Trucks are made for working.

As important as they are for their job, we really don’t care for trucks and do not like to be in the driver’s seat. That is until we need to haul a horse, move feed, get across the pasture or help somebody who’s stuck. To us, a pickup is a truck. Bigger than that and
we have no experience, but they are essential for work too, just so we don’t have to drive.

Obviously, many don’t look at trucks our way, but why? Trucks, if powerful enough to be useful, are cumbersome, often gawky, cost more to purchase, require expensive maintenance, need higher priced tires and consume more gas. They’re hard to get in, harder to get out of, tough to steer, difficult to maneuver and rough riding.

Majority of the trucks aren’t equipped for work. They generally don’t have a hitch for towing, and bumpers will bend or break with the slightest yank.

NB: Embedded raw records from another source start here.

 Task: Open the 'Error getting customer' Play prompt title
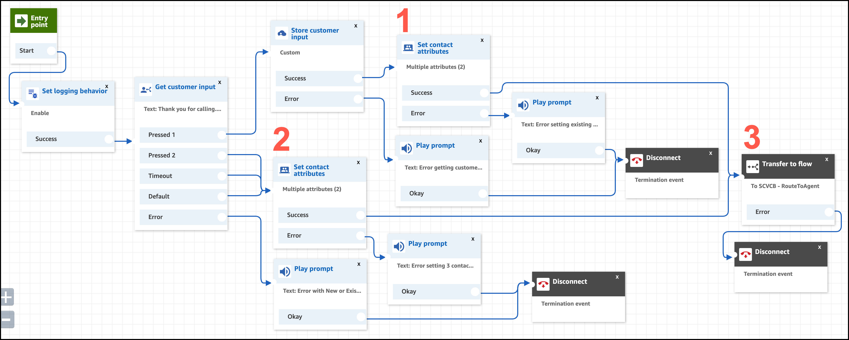pos(435,145)
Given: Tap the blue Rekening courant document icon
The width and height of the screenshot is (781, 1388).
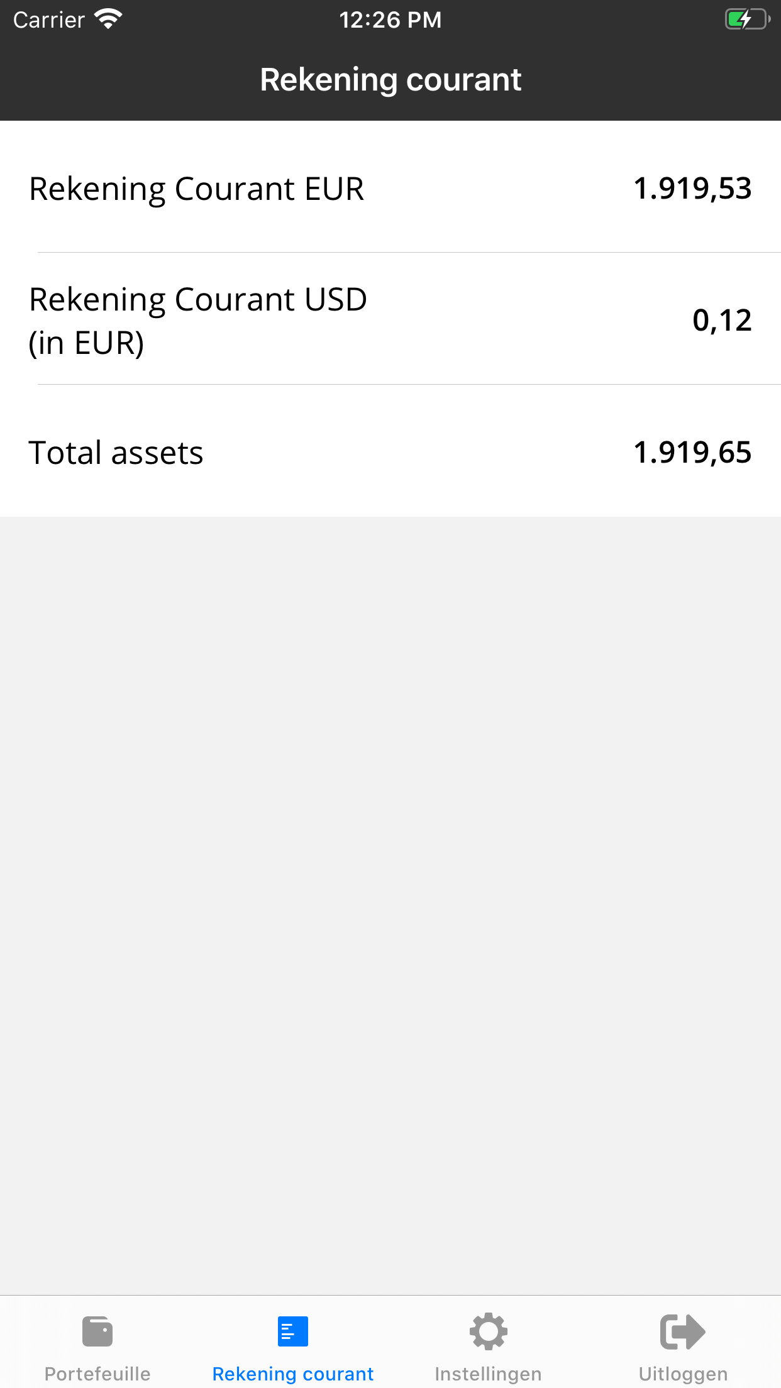Looking at the screenshot, I should click(292, 1331).
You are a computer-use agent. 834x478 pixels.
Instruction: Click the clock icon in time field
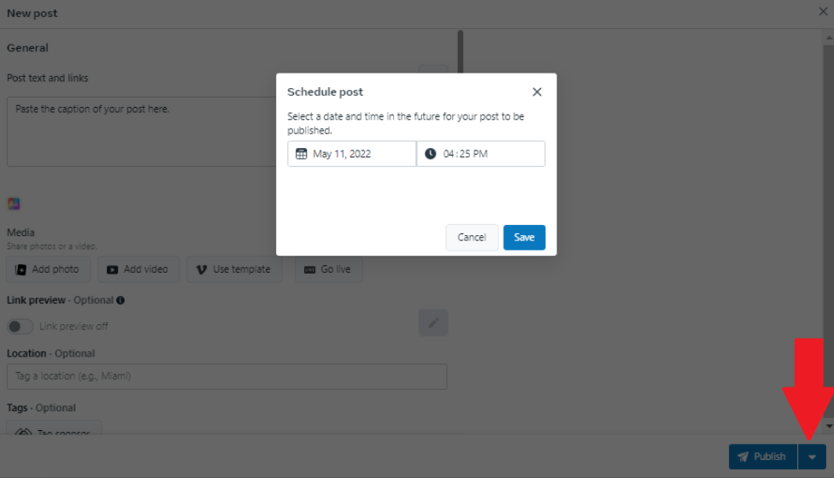click(431, 154)
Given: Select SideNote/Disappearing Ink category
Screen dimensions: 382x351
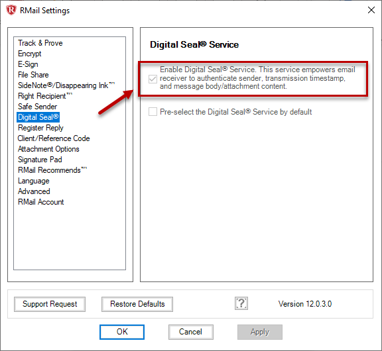Looking at the screenshot, I should click(x=66, y=85).
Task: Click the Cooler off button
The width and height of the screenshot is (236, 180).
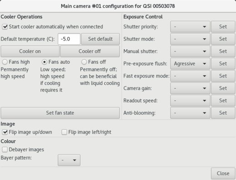Action: (x=90, y=51)
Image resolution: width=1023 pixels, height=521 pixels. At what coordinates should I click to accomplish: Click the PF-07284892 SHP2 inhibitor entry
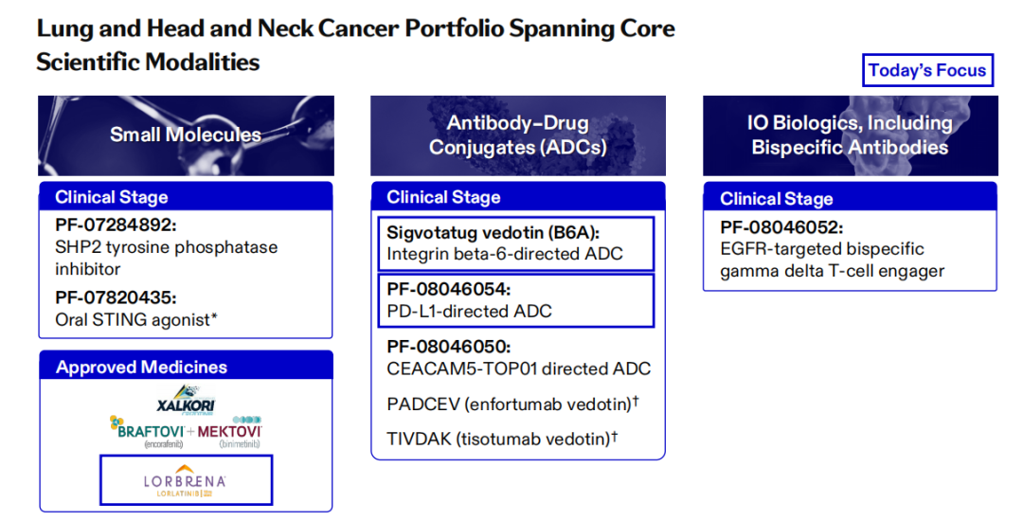point(167,247)
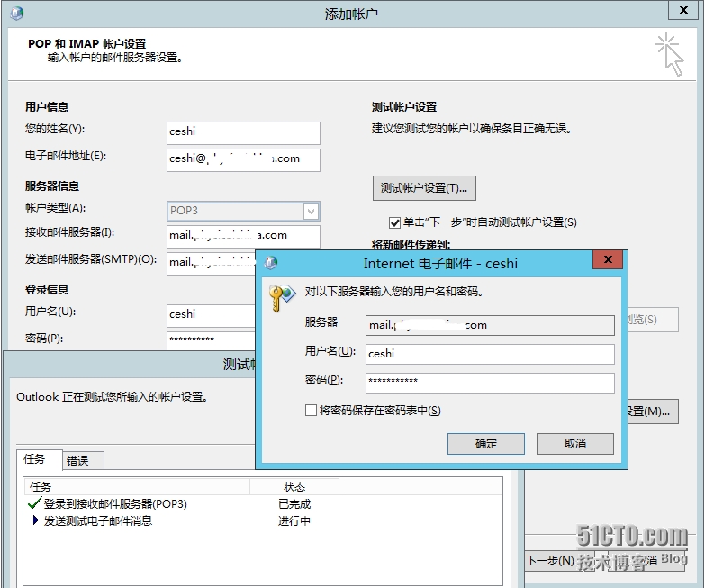Click the 添加帐户 window title bar icon
Screen dimensions: 705x588
click(x=16, y=14)
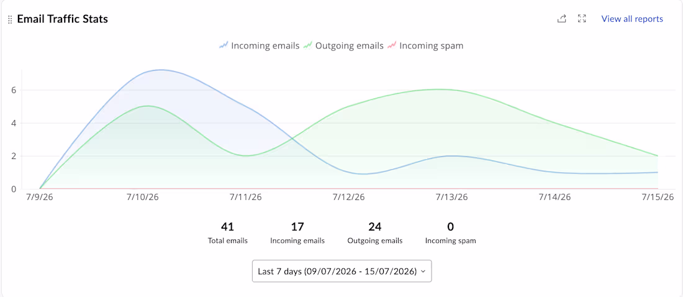Click the Incoming emails legend line icon

click(224, 45)
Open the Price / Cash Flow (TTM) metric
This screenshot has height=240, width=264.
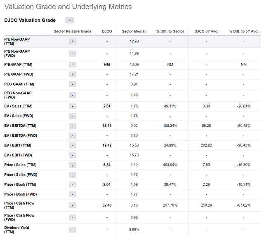19,205
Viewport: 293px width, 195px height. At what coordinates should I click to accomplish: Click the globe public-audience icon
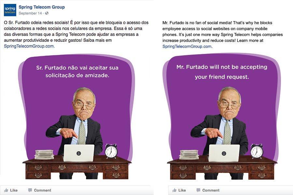tap(47, 13)
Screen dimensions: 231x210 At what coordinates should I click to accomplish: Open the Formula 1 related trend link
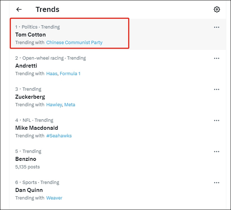click(x=70, y=73)
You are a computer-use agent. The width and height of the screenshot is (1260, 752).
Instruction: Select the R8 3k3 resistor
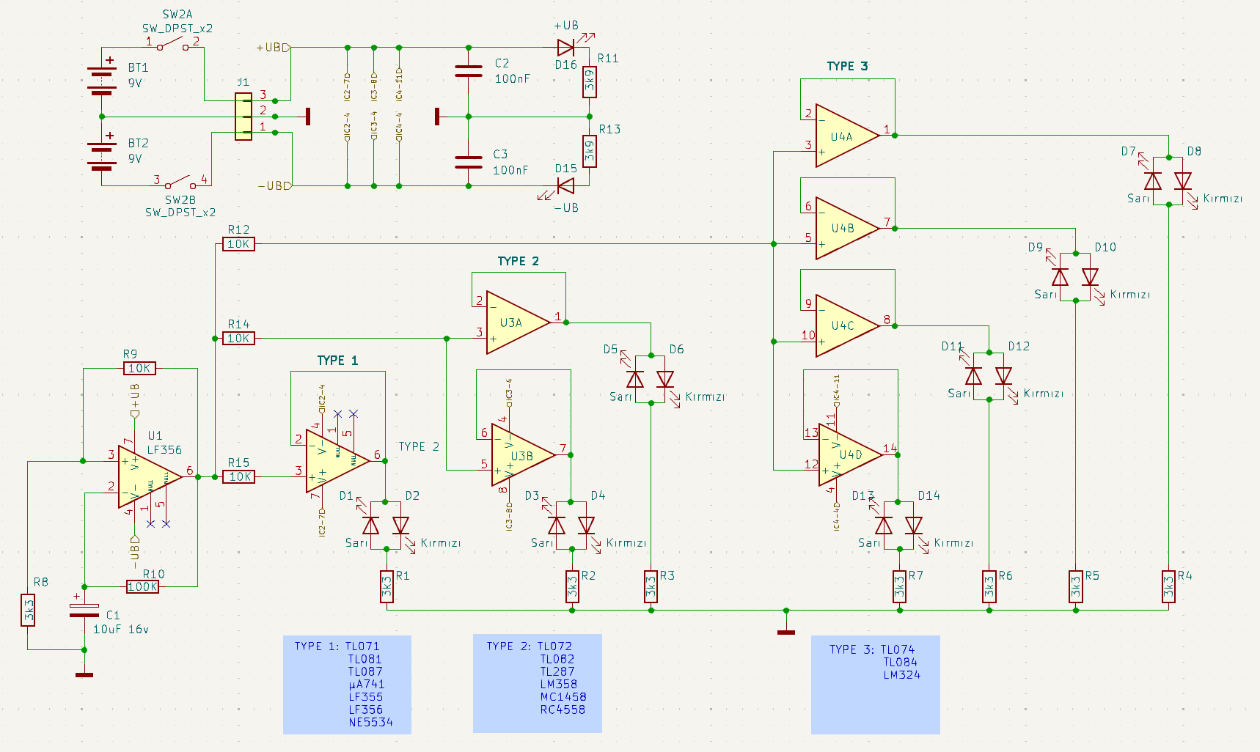[28, 610]
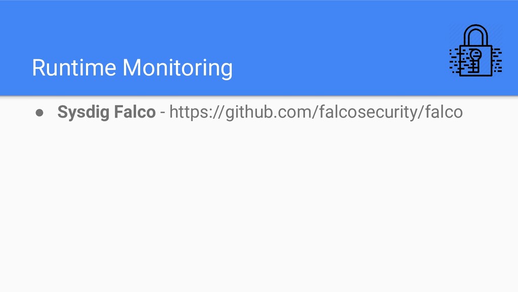518x292 pixels.
Task: Click the padlock's curved shackle
Action: click(x=476, y=35)
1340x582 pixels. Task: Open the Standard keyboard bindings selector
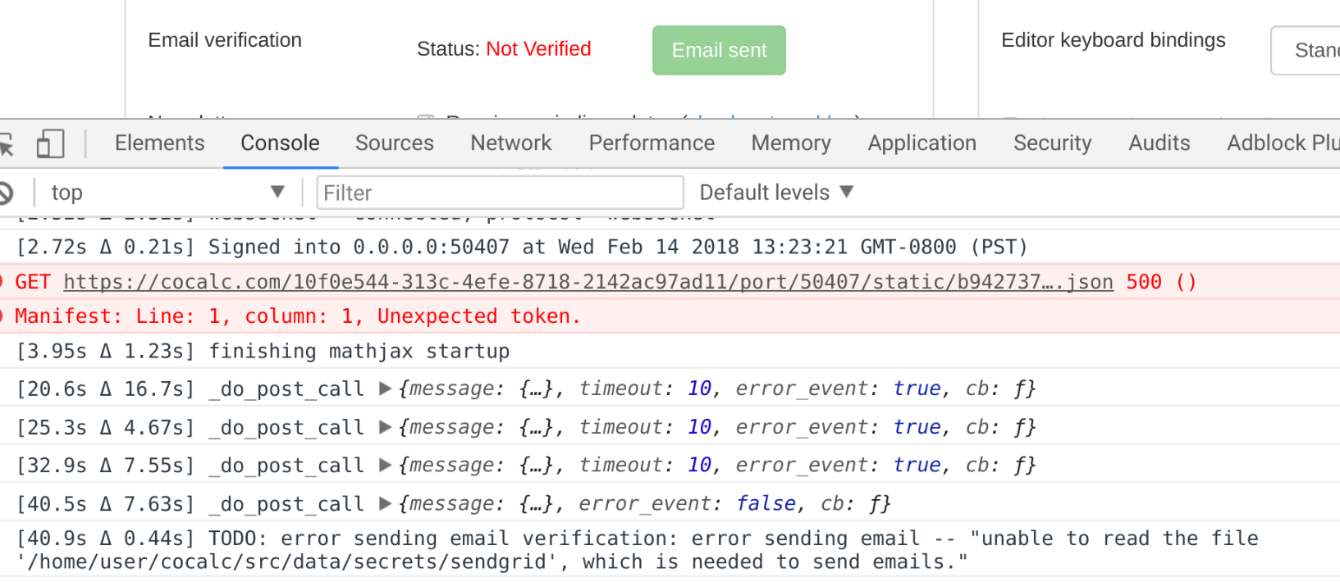(x=1310, y=50)
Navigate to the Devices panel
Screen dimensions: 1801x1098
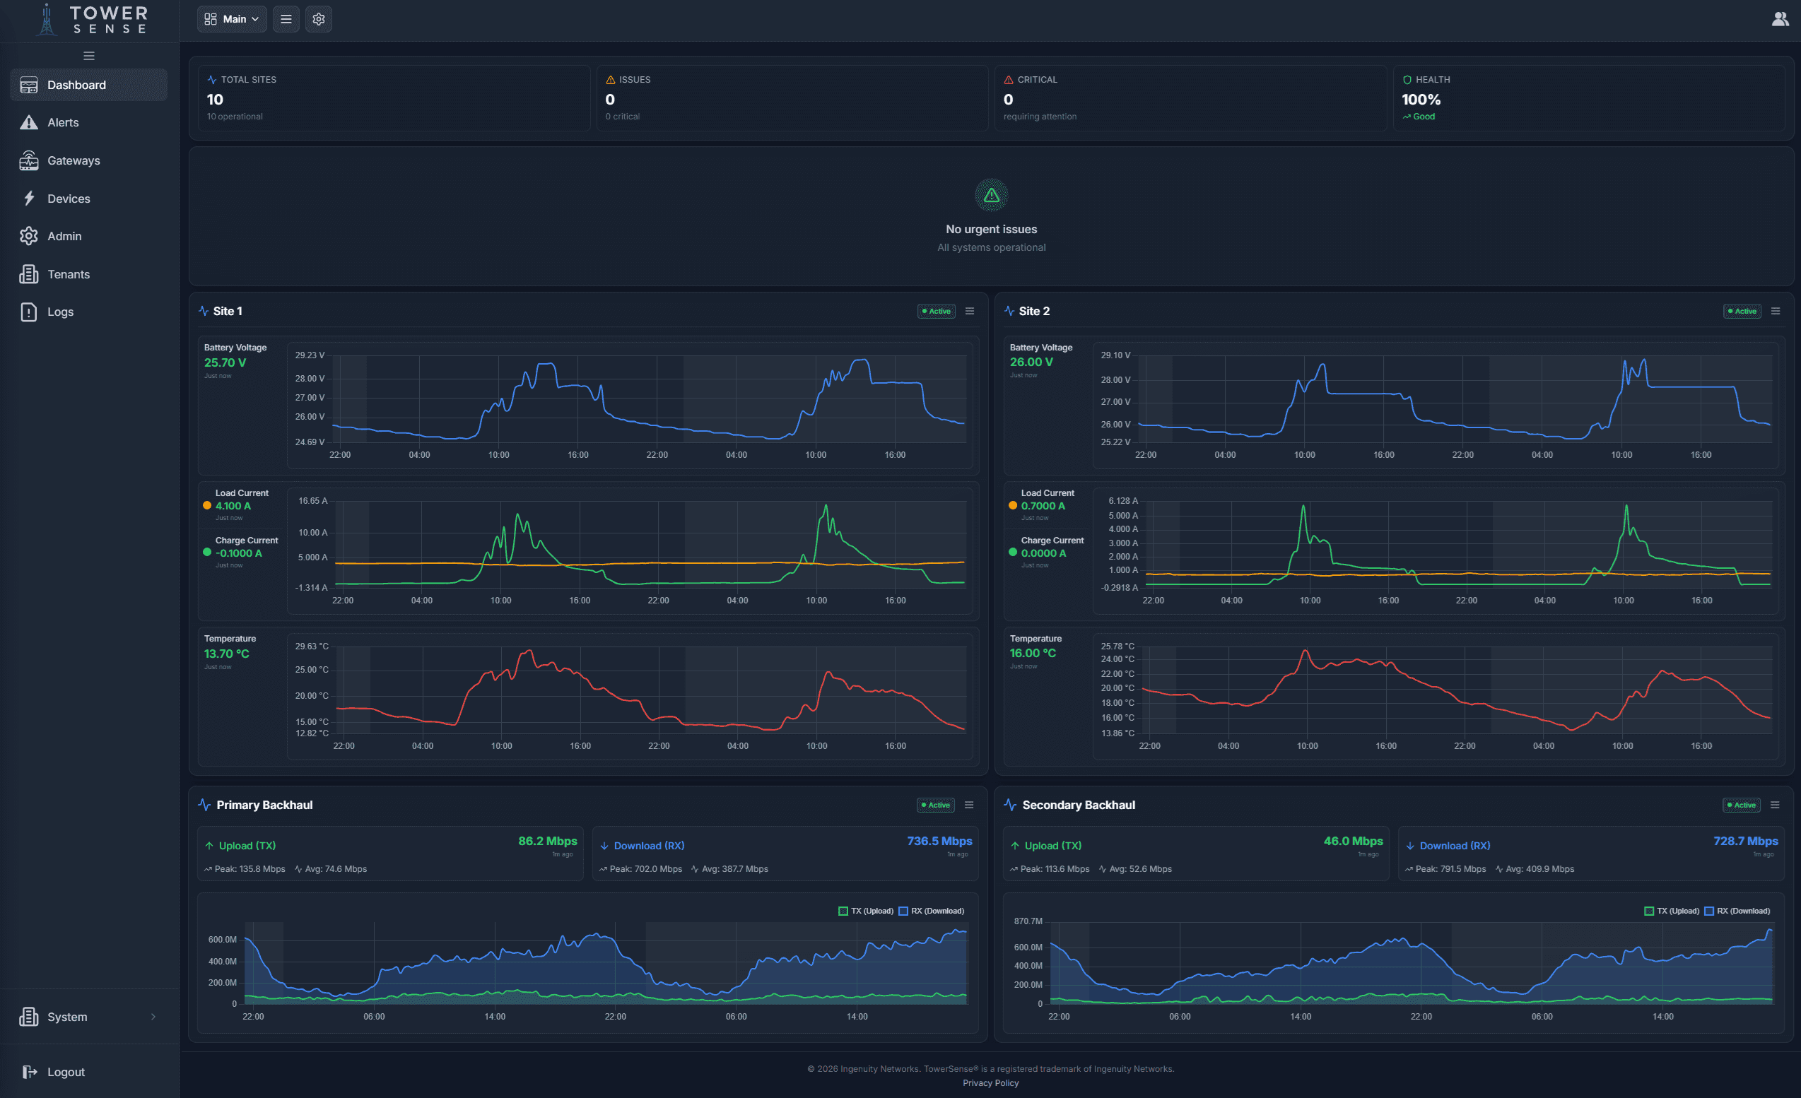tap(69, 198)
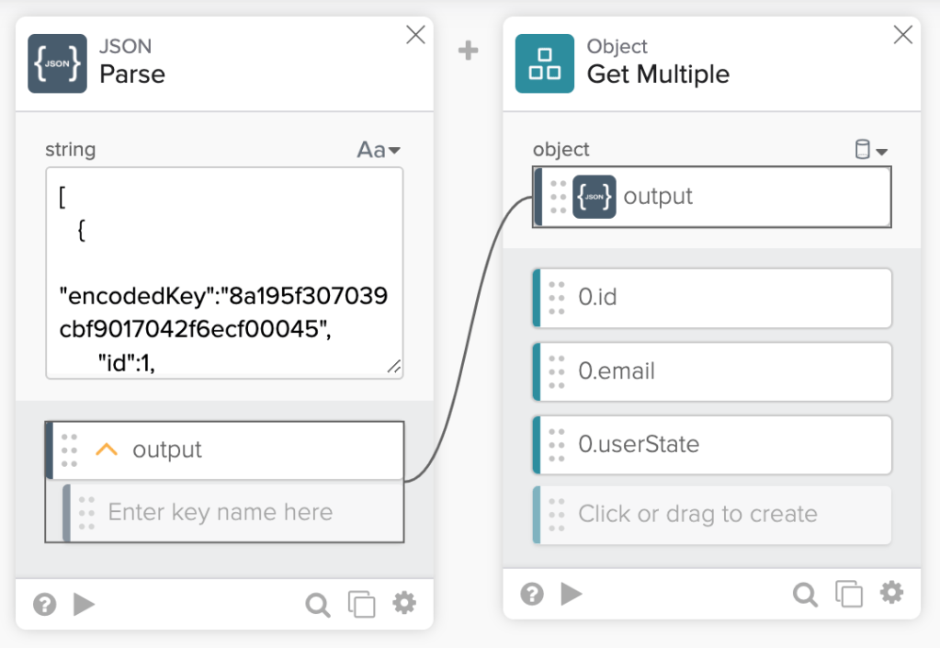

Impossible to jump start anything from most truck batteries. It’s hard to buy a regular cab truck today. Two seats and four doors are fine if the crew is going to the pasture or horse show, but
why else?

What about the half-size or smaller trucks? Yep, a person can haul groceries, trash or small furniture, and on a nice day the children enjoy riding in the back, although safety guidelines warn against that. Not enough size or power for anything else, and pretty squeezing to ride in for growing folks like us.

Trucks have been important to us though, for over four decades. Original one Dad got was to haul hay for the horses and garbage for the hogs. First one of our own was in ’72, a white clunker, without a bumper. It hauled horse feed and started when time came to go to the hospital 85 miles down the road for our daughter’s birth; the car wouldn’t start.

A new truck bought February 28, 1973, lasted one day, and it was totaled when somebody hit us head  on. Since then, we’ve had seven trucks. Trucks in use now are red, regular  cabs, automatics and authority to pull a loaded stock trailer, haul two big hay  bales and tug a giant tractor out of the snow. They’re only driven when work   needs done.

Trucks with the power to do their job are essential, but the rest of the time a car is better looking, easier handling, greater economy and more comfortable.. Evidently, many feel that driving a truck gives them clout, instead of the truck being the source of power.

More appropriate to leave the power to the truck and the Lord. According to Saint John 3:35: “Father loves the Son and hath given power over all things into his hand.”

Likewise, the Lord will subdue all power as indicated in First Corinthians 15:24, “Then cometh the end, when He shall have and delivered up the kingdom to God, even the Father; when He shall have put down all rule and all authority and power.”